Sunday, August 19, 2007

Gimme That Scientific Paper Part III

Update Sep 28, 2007: Internet Explorer 6 refuses to cache images properly so I have an alternate version of the script that disables the functionality described below for these users. You may see it in action HERE. Also, the use of spans (see below) may be too restrictive for you to implement so I developed a "spanless" version of the script HERE. This version only requires the following mark-up for each cited reference and you can of course change a line in the script if you're not pleased with the class name and want to use something else:
<p class="article">Full reference and HTML formatting allowed</p>

Those who have followed along in this blog will recall that I dislike seeing references to scientific papers on web pages when there are no links to download the reprint. And, even when the page author makes a bit of effort, the links are often broken. One solution to this in the library community is to use COinS. But, this spec absolutely sucks for a page author because there is quite a bit of additional mark-up that has to be inserted in a very specific way. [Thankfully, there is at least one COinS generator you can use.] I was determined to find a better solution than this.
You may also recall that I came up with an AJAX solution together with Rod Page. However, that solution used Flash as the XMLHTTP parser, which meant that a crossdomain.xml file had to be put on Rod's server, i.e. this really wasn't a cross-domain solution unless Rod were to open up his server to all domains. Yahoo does this, but it really wasn't practical for Rod. As a recap, this is what I did in earlier renditions:
The JavaScript automatically read all the references on a page (as long as they were sequentially numbered), auto-magically added some little search icons such as , & when clicking these, the references were searched via Rod Page's bioGUID reference parsing service. If a DOI or a handle was found, the icon changed to ; if a PDF was found, the icon changed to ; if neither a PDF or a link via DOI or handle were found, the icon changed to whereby you could search for the title on Google Scholar; and finally, if the reference was not successfully parsed in bioGUID, then the icon changed to an "un"-clickable . If you wanted to take advantage of this new toy on your web pages, you had to either contact Rod and ask that your domain be added to his crossdomain.xml file or you'd have to set-up a PHP/ASP/etc. proxy. But, Rod has now been very generous...

Rod now spits out JSON with a callback function. What this means is that there are no longer any problems with cross-domain issues as is typically the case with XMLHTTP programming. To make a long story short, if you are a web page author and include a number of scientific references on your page(s), all you need do is grab the JavaScript file HERE, grab the images above, adjust the contents of the JavaScript to point to your images, then wrap up each of your references in span elements as follows:

<p><span class="article">This is one full reference.</span></p>
<p><span class="article">This is another reference.</span></p>
How easy is that?!
To see this in action, have a peek at the references section of The Nearctic Spider Database.

Or, you can try it yourself here:

Buckle, D. J. 1973. A new Philodromus (Araneae: Thomisidae) from Arizona. J. Arachnol. 1: 142-143.

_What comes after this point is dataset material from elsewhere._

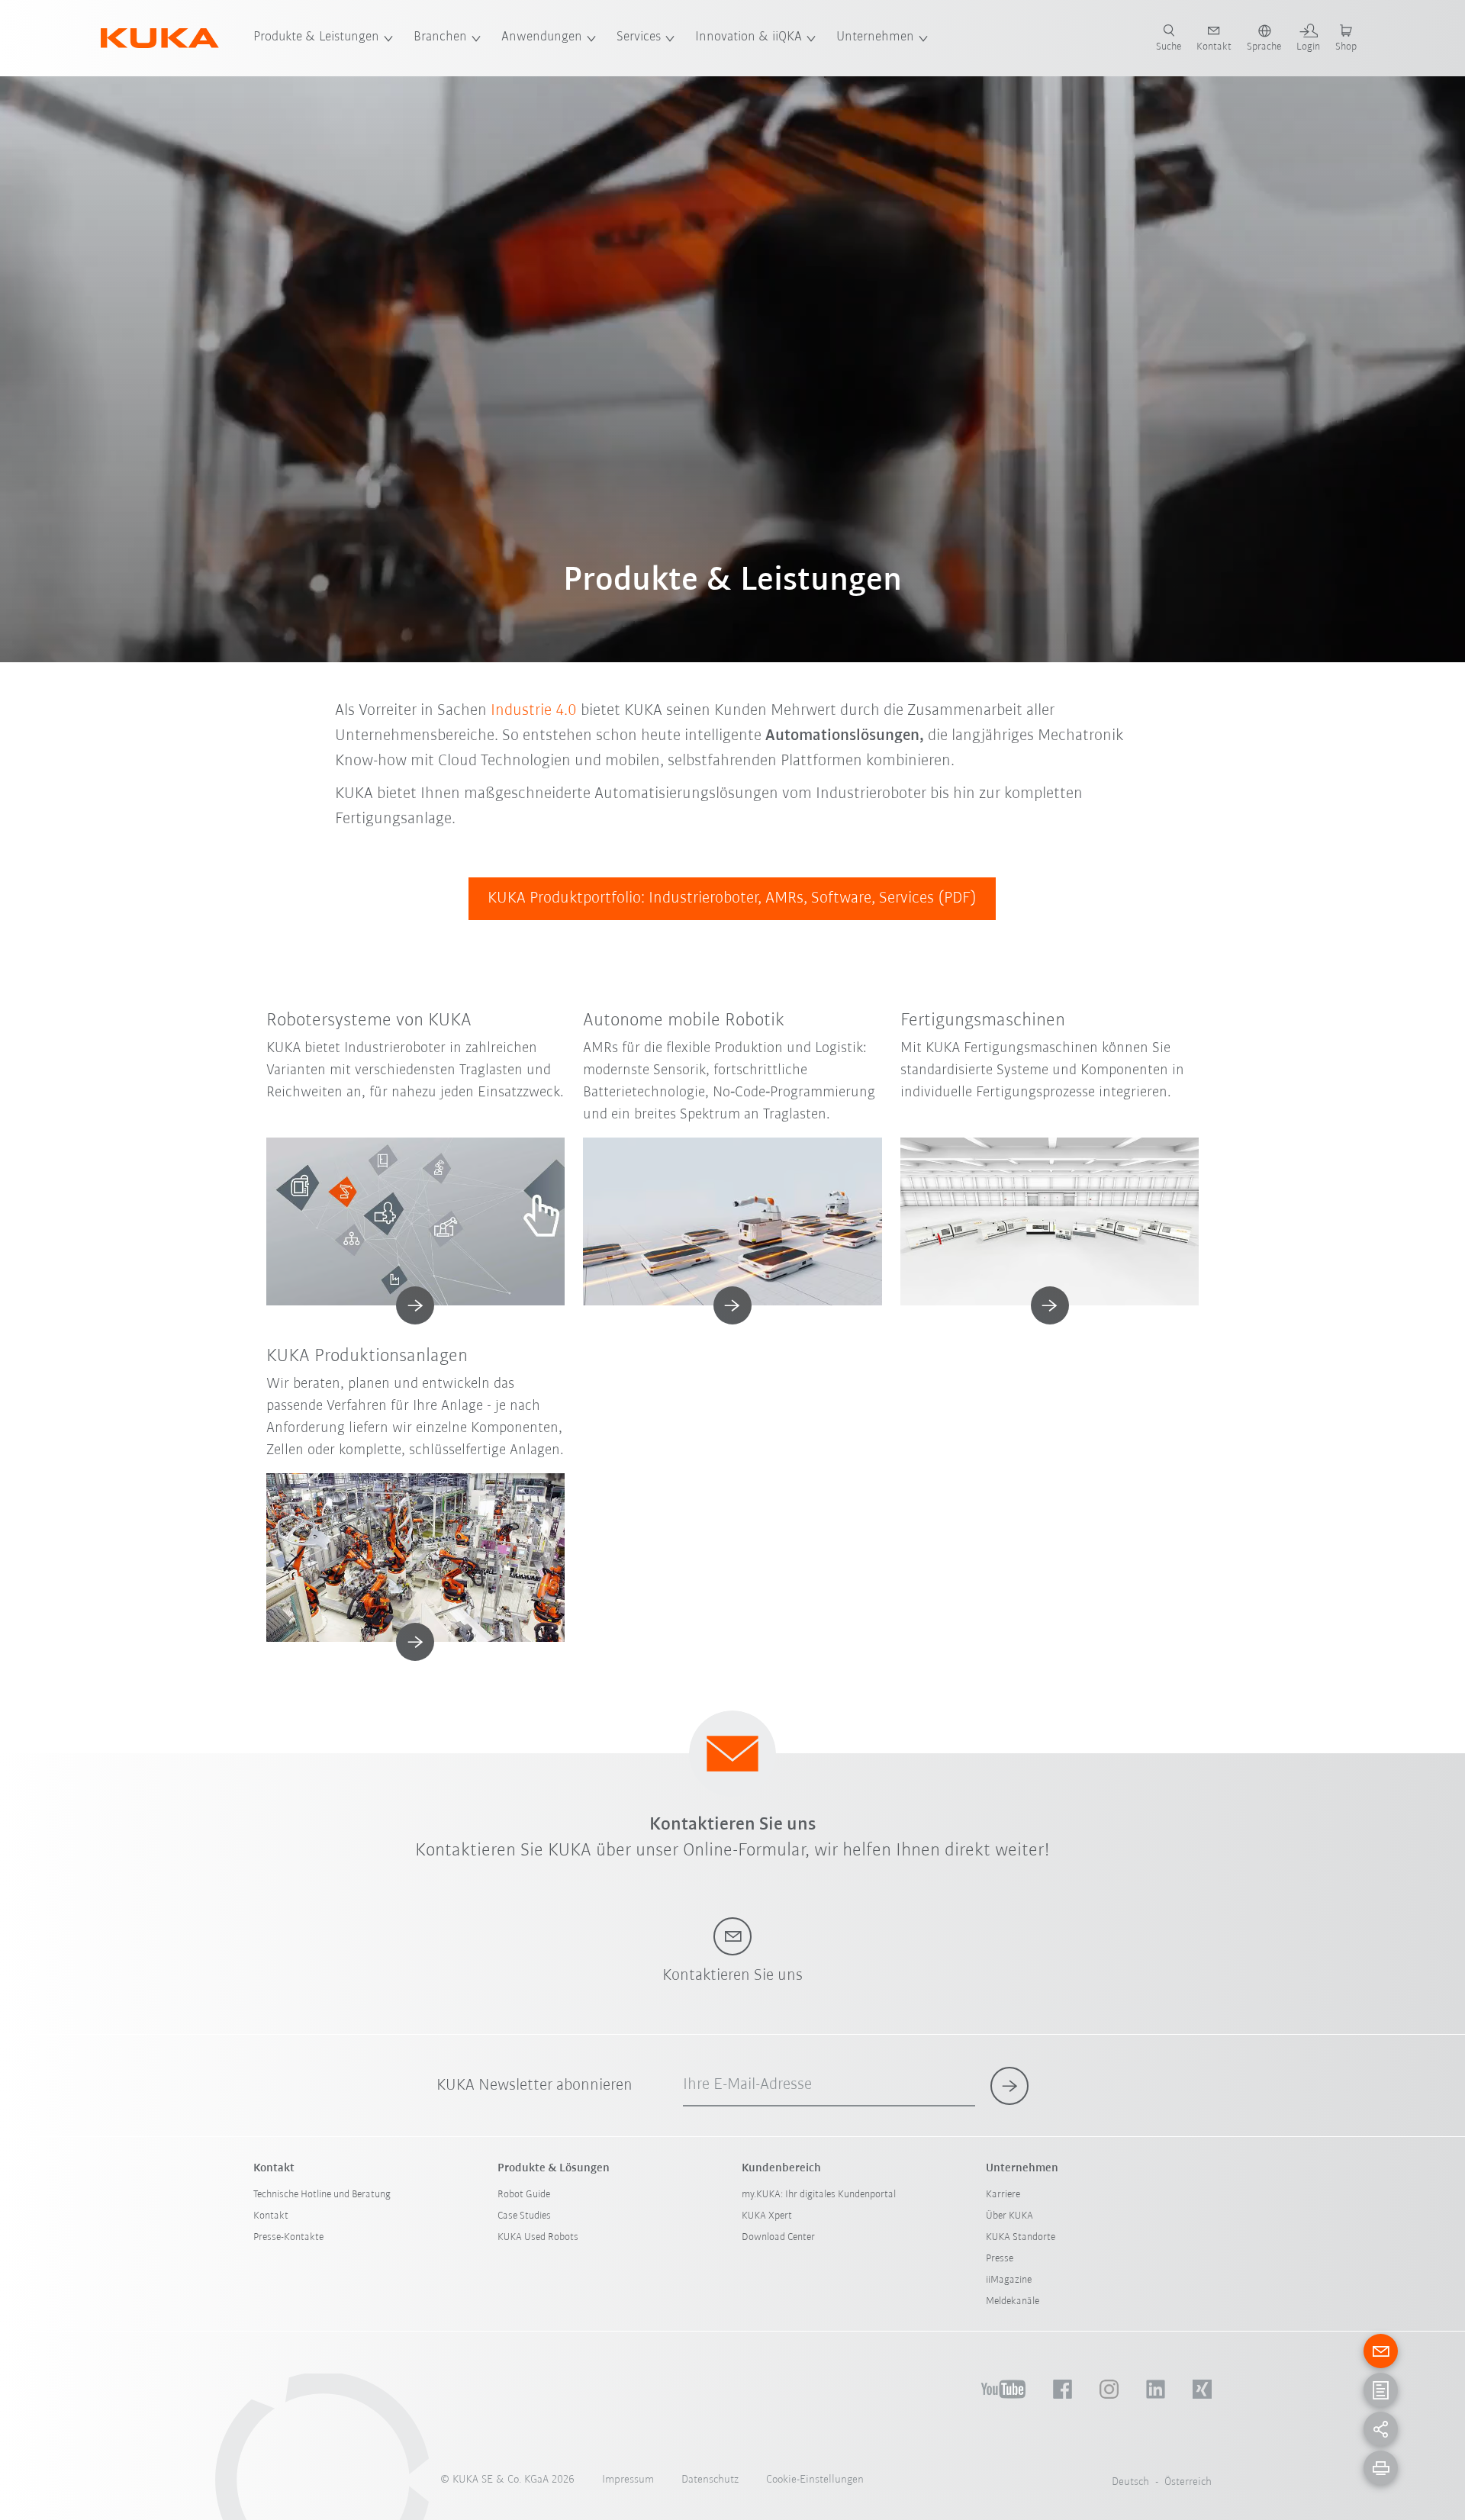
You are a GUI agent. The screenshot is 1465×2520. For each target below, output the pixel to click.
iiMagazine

For the mildly curious and for those who have played with JSON outputs with a callback function, I ran into a snag that caused no end of grief. When one appends a JSON callback to a page header, a function call is dynamically inserted. This works great when there is only need for one instance of that function at a time. However, in this case, a user may want to call several searches in rapid succession before any previous call was finished. As a consequence, the appended callback functions may pile up on each other and steal each others' scope. The solution was to dump the callback functions into an array, which was mighty tricky to handle.


ioverka said...

Hi David,

I really like your idea of a on-the-fly reference link parser and find the implementation nice & fancy. Anyway, the main question is: How reliable will the algorithm to parse the reference to bioGUID be? I tested it a bit on the reference list you pointed to and found that the parsing fails for many citations. You are probably able to improve the success rate, but still it only would work with one of hundreds available citation styles.

You stated:
One solution to this in the library community is to use COinS. But, this spec absolutely sucks for a page author because there is quite a bit of additional mark-up that has to be inserted in a very specific way.

Agreed: Putting COinS manually to references sucks! But whenever structured information is available, it should be exported in a structured way - because this enables users and machines to re-use the data without applying any logic for parsing references to metadata.

Good luck for your further work,
inga (librarian... I need to confess ;)

David Shorthouse said...

Inga: Rod's reference parser associated with uses a ParaTools Perl module. You can read more about this here: Apparently, Rod has a number of reference templates commented out while he tests the service. So, indeed, parsing will improve in time. I expect it will become just as all-inclusive as CrossRef's own batch parser: but will obviously include many journals that have not bought into CrossRef, but do serve their PDF reprints off their society web pages. The utility of what Rod did and how I have tapped into it lies in future imaging of older reprints. While on-the-fly lookups may fail today, they may magically work at some point once a back-issued reprint becomes available. This means a web page author need not periodically check for availability of DOIs, handles, SICIs, URLs, etc. because Rod is doing all the heavy lifting.

PeterA said...

So is this parser exclusively for use with scientific papers or could it be adapted for use in other areas?